Four members of the Labidi-Galy Lab attended the 2022 Immune responses in cancer and infection (IRCI conference) in Lyon. They presented several of the lab’s ongoing research projects as poster presentations. Zeinab Dehghani-Ghobadi (PhD candidate) presented a project which attempts to characterise the implications of immune infilitration in endometriosis. Nawel Zouggari (Post Doc) presented the immune evolution during tumour invasion in endometrial adenocarcinoma and Lou Romanens (PhD candidate) presented the role of clonal expansion of intra-epithelial T cells in breast cancer.   

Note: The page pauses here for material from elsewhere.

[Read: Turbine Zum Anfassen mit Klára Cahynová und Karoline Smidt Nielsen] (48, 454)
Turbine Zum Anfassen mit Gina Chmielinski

9 June 2022 – Major US Ovarian Cancer Research Grant Awarded To PD. DR. Intidhar Labidi-Galy MD. PhD. and Prof. Sven Rottenberg

A prestigious grant from the USA has been awarded to our group leader Intidhar Labidi-Galy and the biomedical scientist Sven Rottenberg, University of Bern. They received a joint grant from the “Congressionally Directed Medical Research Programs” for their project on ovarian cancer. This underlines the high quality of the collaborative research on ovarian cancer in Bern and Geneva.

The Ovarian Cancer Research Program is the only US federal research program dedicated to this deadly disease and among the most prestigious awards for ovarian cancer. It invests in high-impact, cutting-edge research to target the most critical needs along the research development pipeline from basic to translational to clinical research, and supports innovative approaches to move the field forward to their vision of eliminating ovarian cancer.

“This is an extraordinary success as in the past 10 years only one other Ovarian Cancer Research Program award was granted to a European scientist”, says Prof. Brigitte Galliot, Vice-Rector for Research at the University of Geneva. 

Unfortunately, most women will eventually have a relapse of their cancer and develop resistance to PARPi. Survival of these patients is poor, not exceeding 18 months. “This is why it is urgent to identify the biological mechanisms underlying resistance to PARPi and, based on this knowledge, develop new targeted therapies for our patients that overcome resistance,” says Intidhar Labidi-Galy.

To investigate the mechanisms of resistance to PARPi in BRCA-mutated ovarian cancer, the team will apply modern high-throughput approaches that include digital pathology and artificial intelligence, genomics and spatial transcriptomics of biopsies collected from ovarian cancer patients who developed PARPi resistance. The putative mechanisms of resistance to PARPi will be further validated using 3D culture systems of living tumor samples derived from ovarian cancer patients. The overall goal of this research is to provide novel therapeutic strategies to improve the health and well-being of women impacted by drug-resistant ovarian cancer.

22-23 November 202110th Swiss Cancer Center Leman Staff Retreat

The SCCL – Swiss Cancer Center Léman brings together fundamental, translational and clinical cancer researchers from western Switzerland’s most prominent scientific and medical institutions. This annual event is an excellent opportunity for these research groups to come together to share novel cancer research advances and build long lasting relationships and common research interests. 

This year, the Labidi-Galy came together to present five of its members’ ongoing research projects in poster formats. In doing so, the presenters managed to enjoy sharing their insights and receiving relevant feedback on their projects.